Arrowhead Book Review: ‘Princess’ gives voice to Saudi Arabia’s women

In “Princess: A True Story of Life Behind the Veil in Saudi Arabia,” author Jean Sasson gives readers unprecedented access to what women’s lives are truly like in a country where women are granted almost no freedoms.

To spread awareness of the incredibly cruel and unjust laws and customs enforced on women in Saudi Arabia, Sultana took an immense risk to share her story with author Jean Sasson, resulting in a harrowing biography that can help to mobilize more action and support for women in Saudi Arabia.
To protect her identity, Sasson changed Sultana’s, and the other characters’, names.
Saudi Arabia sits on the Arabian Peninsula in the Middle East and is an incredibly wealthy country due to their large oil reserves.
However, wealth does not guarantee prosperity and happiness for all Saudi citizens, as women are legally considered and treated as second-class citizens under the dictatorship of men.
As shown in “Princess” and according to Human Rights Watch, Saudi Arabia “essentially treats women as permanent legal minors.”
Women’s freedoms are restricted under the male guardianship system, which dictates that a woman must at all times have a male guardian, whether that be her father, husband, brother or even son, that can decide what a woman can and cannot do.
For example, women are not allowed to obtain a passport or travel without the permission of their guardian.
This incredibly harmful dynamic is repeatedly shown in “Princess:” Sameera, a relative of Sultana, moves to London to pursue higher education, which is rare but she is able to do so because her father is more progressive.
After school, she moves to the U.S. with her boyfriend, yet her uncle, her new guardian since her father dies, demands she return to Saudi Arabia.
When Sameera returns, her uncle punishes her by subjecting her to the Woman’s Room where Sameera will live out her life in solitary confinement, a legal punishment defined in the Koran. All Sameera wants is to pursue a life of fulfillment, yet her uncle cruelly wields his totalitarian power over her as her guardian.
Another aspect of life explored in “Princess” for Saudi women is marriage and sex.

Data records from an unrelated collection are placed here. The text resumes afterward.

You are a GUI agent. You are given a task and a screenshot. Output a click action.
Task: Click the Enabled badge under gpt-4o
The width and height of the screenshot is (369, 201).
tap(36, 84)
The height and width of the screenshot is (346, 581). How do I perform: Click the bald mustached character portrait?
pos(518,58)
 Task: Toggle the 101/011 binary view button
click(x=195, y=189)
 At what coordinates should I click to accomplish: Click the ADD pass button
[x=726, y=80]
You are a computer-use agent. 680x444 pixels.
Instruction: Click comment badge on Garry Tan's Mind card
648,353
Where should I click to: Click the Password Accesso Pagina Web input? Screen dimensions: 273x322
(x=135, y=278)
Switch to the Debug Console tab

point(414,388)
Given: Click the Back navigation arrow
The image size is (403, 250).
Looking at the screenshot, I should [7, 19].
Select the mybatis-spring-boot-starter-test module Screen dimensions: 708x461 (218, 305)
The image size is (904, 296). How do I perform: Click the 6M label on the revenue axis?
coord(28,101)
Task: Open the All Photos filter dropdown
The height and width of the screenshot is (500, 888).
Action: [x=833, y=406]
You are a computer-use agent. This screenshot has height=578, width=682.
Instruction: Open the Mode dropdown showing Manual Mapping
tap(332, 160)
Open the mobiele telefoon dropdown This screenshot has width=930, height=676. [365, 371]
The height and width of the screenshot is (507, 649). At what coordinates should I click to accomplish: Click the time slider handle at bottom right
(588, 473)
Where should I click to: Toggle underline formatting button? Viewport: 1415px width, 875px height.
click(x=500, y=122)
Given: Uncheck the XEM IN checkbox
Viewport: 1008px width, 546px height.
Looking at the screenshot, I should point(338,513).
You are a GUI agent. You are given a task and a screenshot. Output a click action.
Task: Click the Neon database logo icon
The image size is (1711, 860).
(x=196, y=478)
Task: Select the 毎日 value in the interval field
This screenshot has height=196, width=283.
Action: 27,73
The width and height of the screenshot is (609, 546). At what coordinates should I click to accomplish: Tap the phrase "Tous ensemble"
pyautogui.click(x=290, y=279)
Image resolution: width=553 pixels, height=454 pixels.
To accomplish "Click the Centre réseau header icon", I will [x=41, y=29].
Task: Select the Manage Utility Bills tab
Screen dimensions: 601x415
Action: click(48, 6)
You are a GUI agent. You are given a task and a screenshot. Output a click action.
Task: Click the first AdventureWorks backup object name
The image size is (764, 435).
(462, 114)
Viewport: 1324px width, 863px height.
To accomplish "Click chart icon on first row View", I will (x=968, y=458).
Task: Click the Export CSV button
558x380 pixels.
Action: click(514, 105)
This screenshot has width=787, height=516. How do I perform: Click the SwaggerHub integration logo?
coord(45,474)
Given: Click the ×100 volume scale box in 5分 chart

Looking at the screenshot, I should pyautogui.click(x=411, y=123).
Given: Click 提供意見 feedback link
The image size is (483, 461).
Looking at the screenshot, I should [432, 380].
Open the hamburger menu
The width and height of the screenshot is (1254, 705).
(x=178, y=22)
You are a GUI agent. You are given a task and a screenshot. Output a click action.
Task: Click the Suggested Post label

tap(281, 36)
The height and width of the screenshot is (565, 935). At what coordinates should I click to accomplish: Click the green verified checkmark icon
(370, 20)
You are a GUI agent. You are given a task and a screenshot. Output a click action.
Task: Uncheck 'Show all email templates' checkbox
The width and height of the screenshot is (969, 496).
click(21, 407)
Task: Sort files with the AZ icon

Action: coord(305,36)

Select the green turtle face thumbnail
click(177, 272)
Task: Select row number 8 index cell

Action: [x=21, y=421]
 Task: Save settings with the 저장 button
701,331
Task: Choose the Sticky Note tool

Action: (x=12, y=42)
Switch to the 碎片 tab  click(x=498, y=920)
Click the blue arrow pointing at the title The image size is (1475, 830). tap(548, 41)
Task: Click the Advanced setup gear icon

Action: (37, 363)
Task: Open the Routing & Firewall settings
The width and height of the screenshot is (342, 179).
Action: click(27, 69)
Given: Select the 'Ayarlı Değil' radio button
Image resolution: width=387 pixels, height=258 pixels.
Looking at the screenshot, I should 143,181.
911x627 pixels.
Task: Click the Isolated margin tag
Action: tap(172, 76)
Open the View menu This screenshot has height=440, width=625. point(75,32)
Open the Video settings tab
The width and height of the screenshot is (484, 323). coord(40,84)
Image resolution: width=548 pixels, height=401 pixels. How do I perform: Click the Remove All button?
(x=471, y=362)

The book suggests that in Saudi Arabia, women’s only purpose is to 1) have as many sons as possible and 2) fulfill the sexual desires of men.
A woman’s virginity must remain intact before marriage, even though men can engage whenever they want.
To these men, this is not hypocritical because it’s seen as natural and is another way men can enforce their power and control over women. Sultana retells the story of a 15-year-old girl she met in the hospital who was expecting to give birth, yet was chained to her bed like a prisoner.
She was raped by multiple boys and condemned to be stoned to death because she was no longer a virgin and therefore violated God’s law, yet the boys got off free with no punishment.
Sultana writes of Hadi, her brother’s friend, who treats women disrespectfully, “He desired them, yet hated them and the system that left them free to do as they would. His hypocrisy was to me the essence of the evil nature of men.”
In “Princess,” readers see the piggish behavior of men repeatedly, as it is such a prominent part of women’s lives. Girls begin veiling in Saudi Arabia when they first get their period. The black veil covers their entire body, including their face.
In Saudi culture, this signifies their entrance into womanhood and that they are ready to be married and have children.
Though the purpose of the veil is to prohibit sexual desire towards women by men, Sultana writes that “men now attempt to catch a glimpse of a forbidden, suddenly erotic, ankle. With the veil, we Arab women become overwhelmingly tantalizing and desirable to Arab men.”